Exercise details: Count the lines in the items below that contain the string "document", matching case exactly. Give only the number.

start

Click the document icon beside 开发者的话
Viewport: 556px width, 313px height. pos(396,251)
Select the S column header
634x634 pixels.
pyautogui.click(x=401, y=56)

end

Written solution: 1